WORK INSTRUCTIONS -
Reproduce, word for word, the passage of the pull request on core server memory leaks from "This PR addresses" to "avoid thread contention.".

DataFed icon indicating copy to clipboard operation
DataFed copied to clipboard

[DAPS-1395] Address Memory Leaks in Core Server

Open JoshuaSBrown opened this issue 8 months ago • 5 comments

PR Description

This PR addresses several memory bugs discovered in the common library and the core server. Though the source code coverage is not exhaustive, it should significantly reduce the need to restart the core server. The main source of error and of bugs is related first to the absence of virtual destructors in derived classes that contain unique_ptrs. By not including them, the base destructor was being called which was failing to cleanup the memory. In addition, cleanup of the ZeroMQ context was addressed. A special note, the ZeroMQ context should be the same when using INPROC and otherwise it is better if it is different for TCP connections to avoid thread contention.

Tasks

  • [x] - A description of the PR has been provided, and a diagram included if it is a new feature.
  • [x] - Formatter has been run
  • [ ] - CHANGELOG comment has been added
  • [x] - Labels have been assigned to the pr
  • [x] - A reviwer has been added
  • [x] - A user has been assigned to work on the pr
  • [ ] - If new feature a unit test has been added

Summary by Sourcery

Address memory leaks in the core server and common library by enforcing virtual destructors and scoped ZeroMQ context management, while enhancing the test suite with Protobuf teardown and enabling valgrind-based memory tests via new CMake options.

New Features:

  • Add ENABLE_MEMORY_TESTS option and integrate valgrind-based memory tests in CMake

Bug Fixes:

  • Fix memory leaks by adding virtual destructors to key interfaces and classes
  • Ensure proper cleanup of ZeroMQ contexts to eliminate context leaks

Enhancements:

  • Introduce InprocContext for shared INPROC ZeroMQ context management with reference counting
  • Update ZeroMQCommunicator (and secure variant) and ProxyBasicZMQ to use InprocContext for context lifecycle

Build:

  • Add CMake flags and conditional memory test targets for valgrind leak detection

Tests:

  • Add global BOOST_GLOBAL_FIXTURE for ProtobufLibrary shutdown in multiple unit tests

JoshuaSBrown avatar May 13 '25 18:05 JoshuaSBrown

Reviewer's Guide

This PR refactors ZeroMQ context management by introducing an InprocContext for scheme-based creation and cleanup, adds missing virtual destructors across core interfaces and classes to ensure proper resource release, integrates global Protobuf shutdown fixtures in unit tests to prevent library leaks, updates CMake test configurations to support optional valgrind-based memory tests, and enhances error handling during ZeroMQ socket initialization.

Sequence Diagram: ZeroMQ INPROC Context Lifecycle

sequenceDiagram
    title "Sequence Diagram: ZeroMQ INPROC Context Lifecycle"

DATA SUPPLIED -
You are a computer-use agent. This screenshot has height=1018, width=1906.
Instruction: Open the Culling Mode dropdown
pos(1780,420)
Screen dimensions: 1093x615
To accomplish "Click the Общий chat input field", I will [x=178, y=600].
* * *
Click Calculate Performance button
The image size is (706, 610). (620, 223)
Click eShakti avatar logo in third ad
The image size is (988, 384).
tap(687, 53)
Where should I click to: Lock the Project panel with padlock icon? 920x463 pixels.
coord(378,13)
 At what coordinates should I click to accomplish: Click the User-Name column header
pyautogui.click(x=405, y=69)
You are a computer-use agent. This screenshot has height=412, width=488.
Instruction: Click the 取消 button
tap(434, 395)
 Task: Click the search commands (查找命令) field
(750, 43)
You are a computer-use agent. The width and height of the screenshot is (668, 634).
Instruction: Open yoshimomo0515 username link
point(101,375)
* * *
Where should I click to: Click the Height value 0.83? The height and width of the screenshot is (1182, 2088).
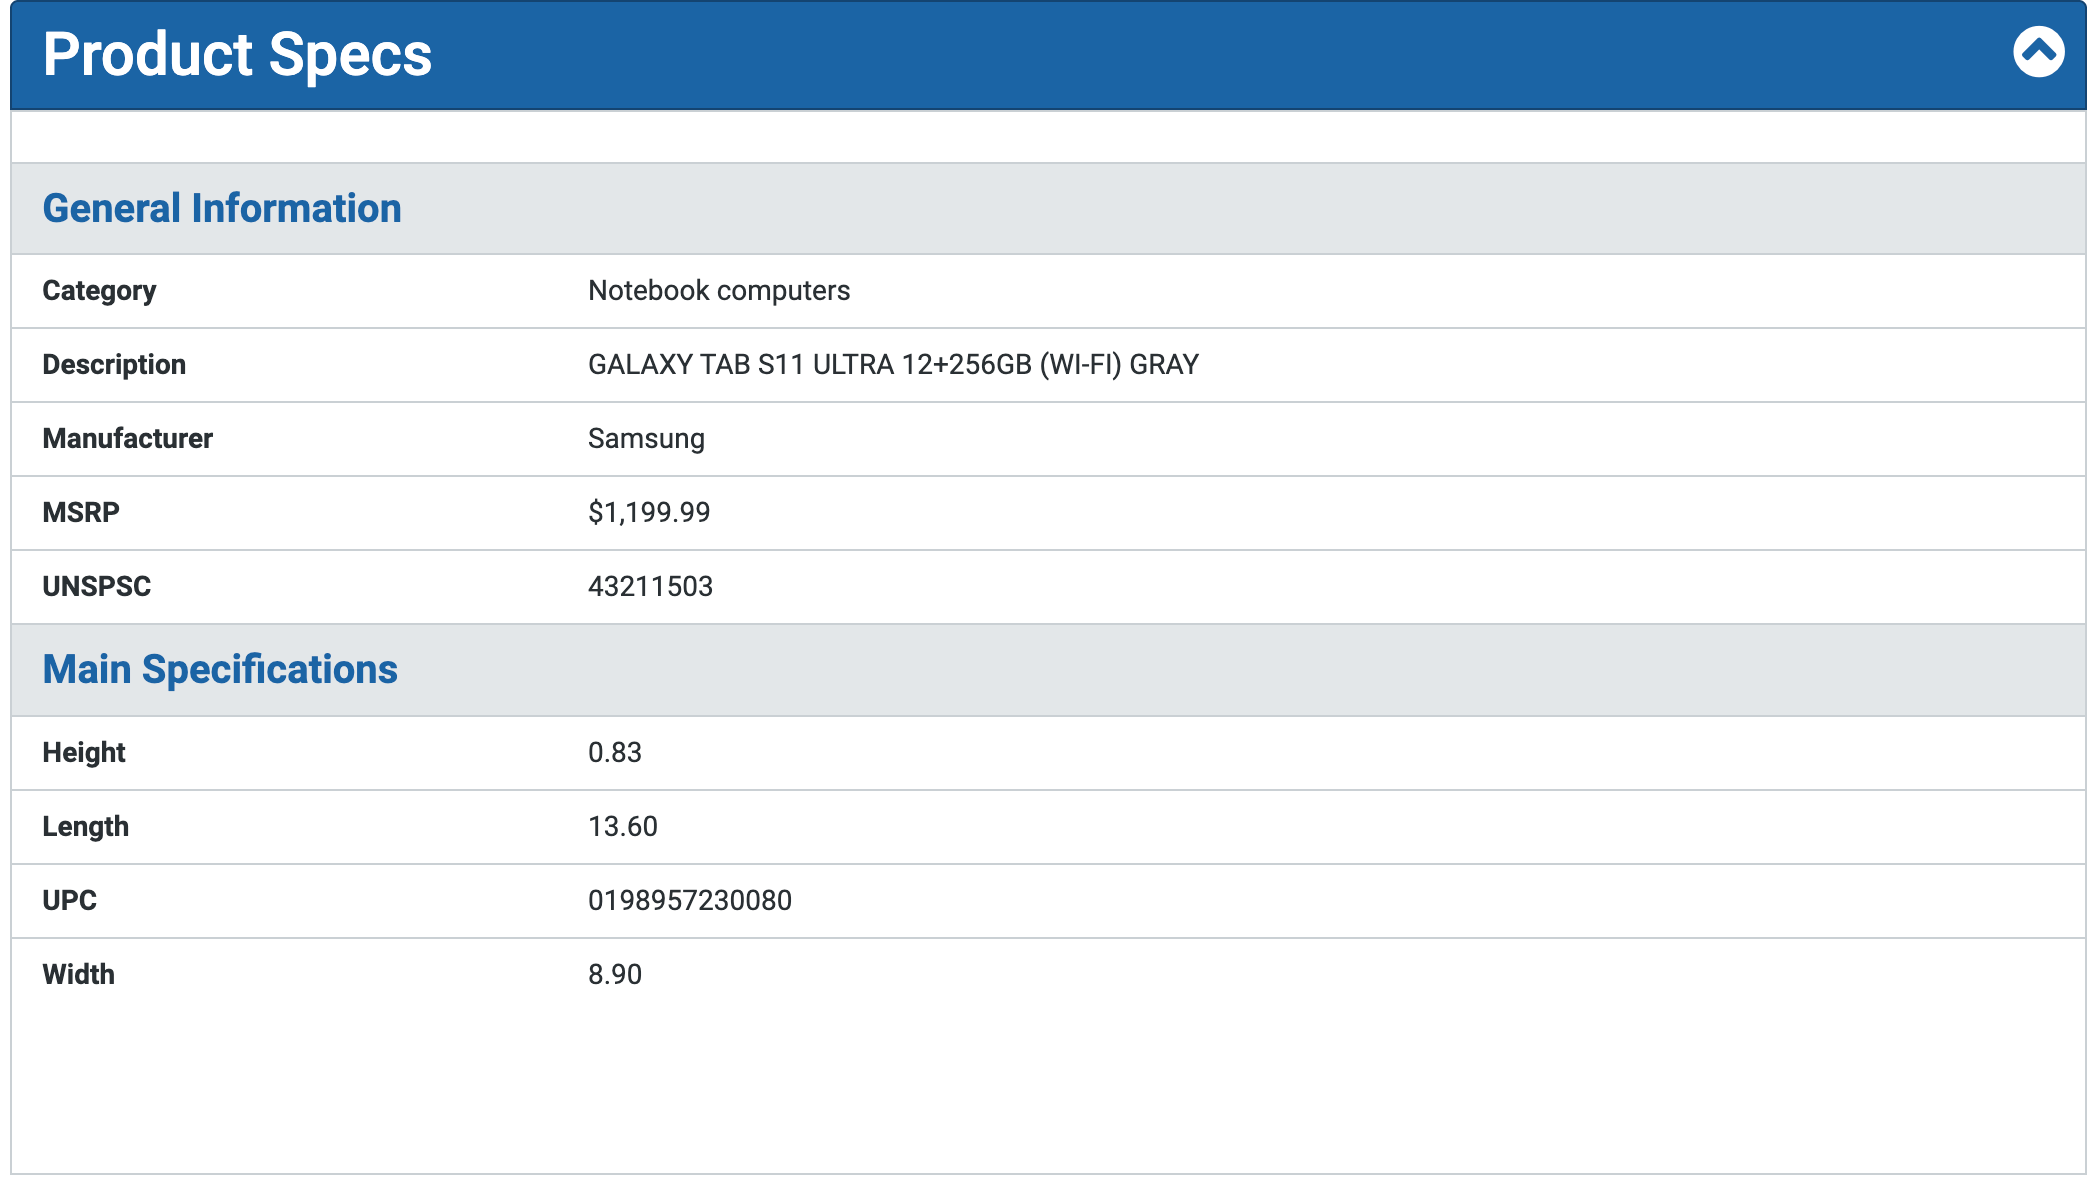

OUTPUT FOR THIS EXERCISE -
This PR addresses several memory bugs discovered in the common library and the core server. Though the source code coverage is not exhaustive, it should significantly reduce the need to restart the core server. The main source of error and of bugs is related first to the absence of virtual destructors in derived classes that contain unique_ptrs. By not including them, the base destructor was being called which was failing to cleanup the memory. In addition, cleanup of the ZeroMQ context was addressed. A special note, the ZeroMQ context should be the same when using INPROC and otherwise it is better if it is different for TCP connections to avoid thread contention.